Is Jeffrey Goldberg, in an attempt to expose a fallacy, falling victim to a fallacy? Goldberg relays a report by Steven Coll of a John Kerry dinner party where Brent Scowcroft assered, "Saddam, in fact, was quite well contained. And we had a big problem following 9/11 in dealing with this greater threat of terrorism." Goldberg demurs:
It is an open question, however, whether Saddam was in fact "contained." The sanctions regime was crumbling; the world was tired of keeping Saddam in a box. And as John Kerry himself said in October of 2002, "It would be naive to the point of grave danger not to believe that left to his own devices, Saddam Hussein will provoke, misjudge, or stumble into a future, more dangerous confrontation with the civilized world. He has as much as promised it."

But let's assume it was true that Saddam was actually contained in early 2003. Does this mean that he would have remained contained in 2004? Here, Scowcroft falls victim to Parmenide's Fallacy, which occurs when a policymaker considers the merits of a particular proposal by judging it against its current context, rather than by what might occur in the future if the proposal isn't acted upon. In the words of Phillip Bobbitt, "indefinitely extending the present is never a realistic option." Just because Saddam was contained in 2003 (assuming he was) has no bearing on whether he would have been contained in 2004 or 2005.
Is it true that "indefinitely extending the present is never a realistic option"? Depends, I guess, on what your definition of "present" is.

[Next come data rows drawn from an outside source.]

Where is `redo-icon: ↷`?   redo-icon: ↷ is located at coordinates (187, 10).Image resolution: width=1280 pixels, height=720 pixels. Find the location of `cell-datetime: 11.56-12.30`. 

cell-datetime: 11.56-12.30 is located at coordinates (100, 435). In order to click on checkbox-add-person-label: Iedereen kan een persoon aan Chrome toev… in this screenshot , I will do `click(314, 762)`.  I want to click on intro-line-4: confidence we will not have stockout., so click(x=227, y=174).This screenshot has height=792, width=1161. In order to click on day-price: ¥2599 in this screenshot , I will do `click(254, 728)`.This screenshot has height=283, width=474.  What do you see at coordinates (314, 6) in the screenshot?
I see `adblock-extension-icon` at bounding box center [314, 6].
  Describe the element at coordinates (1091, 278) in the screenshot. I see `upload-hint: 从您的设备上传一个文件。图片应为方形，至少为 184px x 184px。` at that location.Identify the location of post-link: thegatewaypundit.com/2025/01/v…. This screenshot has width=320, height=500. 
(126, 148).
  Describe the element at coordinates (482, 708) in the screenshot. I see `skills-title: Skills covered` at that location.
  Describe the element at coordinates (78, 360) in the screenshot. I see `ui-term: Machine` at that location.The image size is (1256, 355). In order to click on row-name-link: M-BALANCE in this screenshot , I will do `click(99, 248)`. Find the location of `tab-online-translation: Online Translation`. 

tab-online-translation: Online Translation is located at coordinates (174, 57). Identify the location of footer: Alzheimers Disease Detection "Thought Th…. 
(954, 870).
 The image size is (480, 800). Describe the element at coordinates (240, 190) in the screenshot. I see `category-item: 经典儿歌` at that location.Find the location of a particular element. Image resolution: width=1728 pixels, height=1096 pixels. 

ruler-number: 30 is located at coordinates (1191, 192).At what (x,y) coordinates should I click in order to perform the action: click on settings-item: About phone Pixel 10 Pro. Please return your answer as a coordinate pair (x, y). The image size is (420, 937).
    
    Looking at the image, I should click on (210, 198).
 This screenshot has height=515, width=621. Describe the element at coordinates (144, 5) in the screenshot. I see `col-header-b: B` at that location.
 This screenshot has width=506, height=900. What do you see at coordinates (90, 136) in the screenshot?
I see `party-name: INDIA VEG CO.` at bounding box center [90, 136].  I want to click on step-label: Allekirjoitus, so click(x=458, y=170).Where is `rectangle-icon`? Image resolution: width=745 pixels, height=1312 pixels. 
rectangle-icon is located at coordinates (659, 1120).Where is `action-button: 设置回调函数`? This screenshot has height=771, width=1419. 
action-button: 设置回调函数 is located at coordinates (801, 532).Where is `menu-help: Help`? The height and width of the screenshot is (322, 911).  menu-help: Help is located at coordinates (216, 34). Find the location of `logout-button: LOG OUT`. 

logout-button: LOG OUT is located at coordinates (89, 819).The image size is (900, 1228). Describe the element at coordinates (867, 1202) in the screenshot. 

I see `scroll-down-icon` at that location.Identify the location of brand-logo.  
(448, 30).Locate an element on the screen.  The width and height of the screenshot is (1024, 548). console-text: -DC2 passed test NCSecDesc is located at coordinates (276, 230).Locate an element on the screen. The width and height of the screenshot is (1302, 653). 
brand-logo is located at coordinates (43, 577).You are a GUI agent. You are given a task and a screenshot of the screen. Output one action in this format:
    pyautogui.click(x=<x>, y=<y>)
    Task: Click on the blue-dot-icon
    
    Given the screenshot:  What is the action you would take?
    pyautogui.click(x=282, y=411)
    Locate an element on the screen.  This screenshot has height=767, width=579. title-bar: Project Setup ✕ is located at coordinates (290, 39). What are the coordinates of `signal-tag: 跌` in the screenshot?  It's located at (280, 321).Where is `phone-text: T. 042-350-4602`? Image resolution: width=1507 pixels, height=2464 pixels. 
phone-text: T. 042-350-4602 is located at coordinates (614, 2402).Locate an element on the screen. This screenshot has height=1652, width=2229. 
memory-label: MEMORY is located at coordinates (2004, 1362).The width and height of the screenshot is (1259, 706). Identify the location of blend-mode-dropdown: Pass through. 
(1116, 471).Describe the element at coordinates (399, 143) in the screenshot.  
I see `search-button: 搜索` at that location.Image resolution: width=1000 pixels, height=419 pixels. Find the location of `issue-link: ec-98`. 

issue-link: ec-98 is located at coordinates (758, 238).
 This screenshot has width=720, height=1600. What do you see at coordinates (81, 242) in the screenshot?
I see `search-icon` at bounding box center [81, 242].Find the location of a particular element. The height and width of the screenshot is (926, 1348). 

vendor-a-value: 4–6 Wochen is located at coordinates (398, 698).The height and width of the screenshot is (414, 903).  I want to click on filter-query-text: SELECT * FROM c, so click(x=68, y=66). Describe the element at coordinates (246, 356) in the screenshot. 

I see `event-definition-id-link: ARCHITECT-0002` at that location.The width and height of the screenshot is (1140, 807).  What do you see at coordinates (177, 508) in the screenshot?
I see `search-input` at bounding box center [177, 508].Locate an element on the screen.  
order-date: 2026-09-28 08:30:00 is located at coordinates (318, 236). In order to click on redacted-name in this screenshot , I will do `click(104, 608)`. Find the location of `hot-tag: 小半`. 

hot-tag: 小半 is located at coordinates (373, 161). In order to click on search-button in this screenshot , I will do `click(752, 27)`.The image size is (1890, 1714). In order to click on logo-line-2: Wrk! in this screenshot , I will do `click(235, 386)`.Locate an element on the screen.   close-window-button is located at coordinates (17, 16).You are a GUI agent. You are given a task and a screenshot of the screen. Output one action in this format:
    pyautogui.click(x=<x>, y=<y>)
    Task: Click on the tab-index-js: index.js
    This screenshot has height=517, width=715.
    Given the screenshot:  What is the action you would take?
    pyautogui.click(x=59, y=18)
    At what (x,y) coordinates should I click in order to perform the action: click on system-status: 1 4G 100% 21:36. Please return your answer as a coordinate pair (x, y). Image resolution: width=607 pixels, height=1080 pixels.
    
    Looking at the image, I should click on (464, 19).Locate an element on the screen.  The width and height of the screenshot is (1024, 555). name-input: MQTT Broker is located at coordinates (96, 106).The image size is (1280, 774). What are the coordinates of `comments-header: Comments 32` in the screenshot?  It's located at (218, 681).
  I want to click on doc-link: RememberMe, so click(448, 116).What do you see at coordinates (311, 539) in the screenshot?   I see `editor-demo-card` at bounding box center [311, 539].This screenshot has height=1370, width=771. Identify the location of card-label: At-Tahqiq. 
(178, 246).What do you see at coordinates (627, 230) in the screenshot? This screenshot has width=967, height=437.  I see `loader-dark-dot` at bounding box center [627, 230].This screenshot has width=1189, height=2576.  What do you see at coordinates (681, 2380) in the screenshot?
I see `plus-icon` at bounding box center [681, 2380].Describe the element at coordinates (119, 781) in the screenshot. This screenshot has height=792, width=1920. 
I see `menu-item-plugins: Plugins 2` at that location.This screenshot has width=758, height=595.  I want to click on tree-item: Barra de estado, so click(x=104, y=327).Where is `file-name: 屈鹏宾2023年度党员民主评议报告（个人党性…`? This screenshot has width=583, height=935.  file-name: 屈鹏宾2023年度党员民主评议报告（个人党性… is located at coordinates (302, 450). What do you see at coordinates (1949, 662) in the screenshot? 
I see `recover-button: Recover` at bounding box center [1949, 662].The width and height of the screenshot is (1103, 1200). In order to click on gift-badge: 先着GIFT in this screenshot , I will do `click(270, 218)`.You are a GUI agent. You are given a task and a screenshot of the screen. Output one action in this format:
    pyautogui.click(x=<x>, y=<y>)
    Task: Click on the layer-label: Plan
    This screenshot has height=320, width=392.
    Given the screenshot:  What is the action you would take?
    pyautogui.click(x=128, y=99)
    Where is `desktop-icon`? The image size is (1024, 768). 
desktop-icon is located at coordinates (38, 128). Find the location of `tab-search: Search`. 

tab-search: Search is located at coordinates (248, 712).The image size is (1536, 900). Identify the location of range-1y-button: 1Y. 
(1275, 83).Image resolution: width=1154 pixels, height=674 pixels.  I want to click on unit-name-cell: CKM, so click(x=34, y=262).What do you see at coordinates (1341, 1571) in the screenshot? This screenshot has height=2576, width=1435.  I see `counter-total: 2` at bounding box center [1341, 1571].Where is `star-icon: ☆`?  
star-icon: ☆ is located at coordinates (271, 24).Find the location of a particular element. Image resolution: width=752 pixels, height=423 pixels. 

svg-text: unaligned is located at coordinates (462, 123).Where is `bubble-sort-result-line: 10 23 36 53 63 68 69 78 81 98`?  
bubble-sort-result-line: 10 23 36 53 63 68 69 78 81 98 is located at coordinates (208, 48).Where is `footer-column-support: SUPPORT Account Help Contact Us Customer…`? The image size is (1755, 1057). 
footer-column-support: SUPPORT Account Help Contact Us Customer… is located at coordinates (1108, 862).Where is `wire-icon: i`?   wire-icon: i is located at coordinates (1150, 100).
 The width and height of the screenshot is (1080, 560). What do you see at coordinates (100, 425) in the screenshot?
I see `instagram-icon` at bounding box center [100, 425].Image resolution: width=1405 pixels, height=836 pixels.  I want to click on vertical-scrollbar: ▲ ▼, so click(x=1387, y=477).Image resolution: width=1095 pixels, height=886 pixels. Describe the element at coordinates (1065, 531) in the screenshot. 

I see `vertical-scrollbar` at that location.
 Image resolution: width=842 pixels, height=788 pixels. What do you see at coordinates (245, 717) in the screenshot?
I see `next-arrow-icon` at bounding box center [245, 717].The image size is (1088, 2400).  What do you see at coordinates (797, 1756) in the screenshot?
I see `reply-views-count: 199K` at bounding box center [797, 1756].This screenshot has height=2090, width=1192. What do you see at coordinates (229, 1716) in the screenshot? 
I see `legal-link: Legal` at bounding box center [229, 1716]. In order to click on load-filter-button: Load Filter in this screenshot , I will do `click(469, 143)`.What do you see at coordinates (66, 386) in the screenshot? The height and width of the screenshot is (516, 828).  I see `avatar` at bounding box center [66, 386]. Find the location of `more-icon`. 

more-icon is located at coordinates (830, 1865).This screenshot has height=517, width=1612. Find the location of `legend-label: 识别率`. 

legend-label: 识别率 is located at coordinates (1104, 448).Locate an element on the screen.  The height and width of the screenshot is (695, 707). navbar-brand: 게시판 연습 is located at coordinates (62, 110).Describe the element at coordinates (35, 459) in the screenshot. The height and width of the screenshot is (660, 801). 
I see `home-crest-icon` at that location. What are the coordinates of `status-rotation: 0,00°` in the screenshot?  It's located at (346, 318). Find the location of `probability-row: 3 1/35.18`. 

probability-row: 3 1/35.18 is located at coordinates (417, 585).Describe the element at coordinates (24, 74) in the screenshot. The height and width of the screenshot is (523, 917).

The U.S. contained Soviet expansion for forty years until the Soviet Union imploded, relatively peacefully; conditions, tasks and tactics changed many times within that space. Saddam had maybe five-fifteen years to go. And "containment" does not necessarily mean "indefinitely extending the present." The pressure Bush applied to Saddam and to the world in fall 2002 was effective; renewing invasive inspections was a terrific idea. But the case against "indefinitely extending the present" does not amount to a case for invading every country where we consider the status quo unsustainable.

1 comment:

  1. i think you need to keep separate the questions of whether it made sense to go to war, and whether there was a reasonable expectation that contaiment (of what, exactly?) could continue until Saddam died or was ousted. My view is that it was pretty clear, based on the sentiments of the French and Germans, among others, that sanctions were on the way out. The oil-for-food thing would probably have been the death knell, showing what a sham the sanctions-related situation had become.

    Given that the US was not going to have 150K troops sitting on Iraq's border for years, I think the fair question was whether the prospect of Saddam uncaged in 2-3 years was dangerous enough to justify an invasion. Obviously the answer is relatively clear now, but I'm not sure it was then - at least in the post-9/11 mental fury.